Несколько донцов, рискуя сломать шеи, спрыгнули с башни и, быстро изрубив стражу, распахнули створки окованных железом городских ворот. Толпа казаков с гиканьем и разбойным посвистом, вызывавшим у турок панический страх, ринулась на узкие грязные улочки, скудно освещенные выглянувшей из-за туч ущербной луной. Их товарищи забрались на стены, неся смерть пытавшимся сопротивляться силяхтярам – воинам наемного турецкого корпуса. Замелькали огни факелов, дымно занялось зарево первого пожара. Где-то высоким голосом вопил недобитый турок, призывая на помощь Аллаха, которому в эту страшную ночь было явно не до него.
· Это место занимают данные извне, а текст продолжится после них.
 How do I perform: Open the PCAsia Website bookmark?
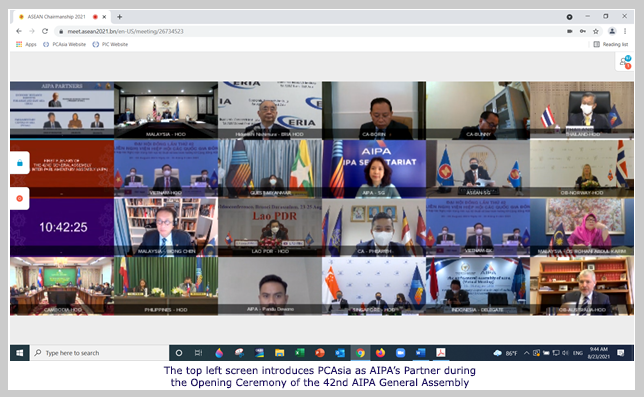click(64, 44)
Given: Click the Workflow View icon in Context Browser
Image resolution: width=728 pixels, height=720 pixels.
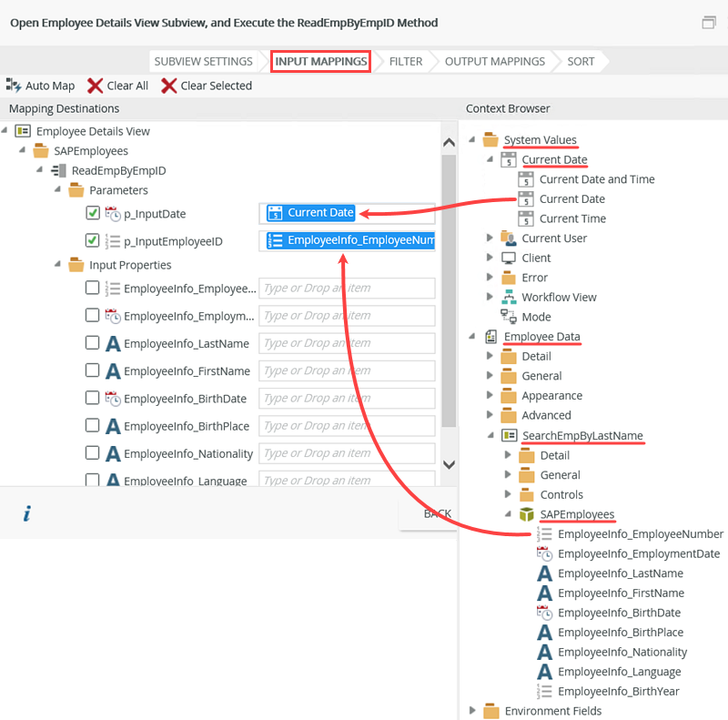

На перекрестке, рядом со старой мечетью, вплотную сдвинув щиты и угрожающе выставив длинные пики, казаков встретила городская стража. Построившись в несколько рядов, турки живой стеной перегородили улочку, надеясь сдержать напор воинственных пришельцев. Повинуясь команде начальников, стража сначала медленно двинулась вперед, с каждым шагом ускоряя движение, чтобы крепче ударить по врагу, нанизать проклятых гяуров на острия пик, разорвать сталью их плоть, выбросить за городскую стену, а там довершить дело ятаганами.
– Алла! Алла! – подбадривая себя, кричали турки. – Смерть урус-шайтанам!
Но разве есть в мире сила, способная остановить казака, идущего на святое дело освобождения братьев из неволи? Нет такой силы!
– Пушку! – приказал атаман.
Казаки расступились, давая дорогу пушкарям, тянувшим Фальконет. Турки теснее сомкнулись и побежали быстрее, стремительно сокращая расстояние. До них осталось полтора десятка шагов…
Бухнула выкаченная на прямую наводку пушка, сразу пробив брешь в рядах стражи. Полетели наземь разбитые щиты. Дико завыли раненые, перекрывая треск разгоравшихся пожаров и лай обезумевших собак.
Молниями сверкнули казачьи сабли. Залпом ударили ружья и пистолеты. Замертво пали первые турецкие смельчаки, не знавшие, что каждый казак в бою стоит десятка, поскольку донец родится и умирает с острой саблей в руках. Отрубая наконечники пик, ловко разя противников через щиты, казаки врезались в турецкий строй, заставили его распасться и отступить.
– Бей, руби, в полон не бери! – гремел над улочкой бас походного атамана. – Будет помнить басурманское племя казачий клинок!
В душной темноте, разорванной всполохами пламени, били, рубили, кололи, душили друг друга люди разных вер. Падали и умирали на истоптанной, скользкой от крови земле, расплачиваясь своими жизнями за свободу других! Через несколько минут жаркая схватка закончилась. Только жутко распластанные саблями тела остались на улочке у старой мечети. Всех турок порубили.
Багровое зарево поднималось над городом. В его неверном свете, под низко висящими крупными южными звездами, словно качались в дыму тонкие белые минареты. Дерзким, внезапным ударом казаки овладели городом и ринулись к невольничьему рынку, где в длинных приземистых строениях томился взятый на Руси полон.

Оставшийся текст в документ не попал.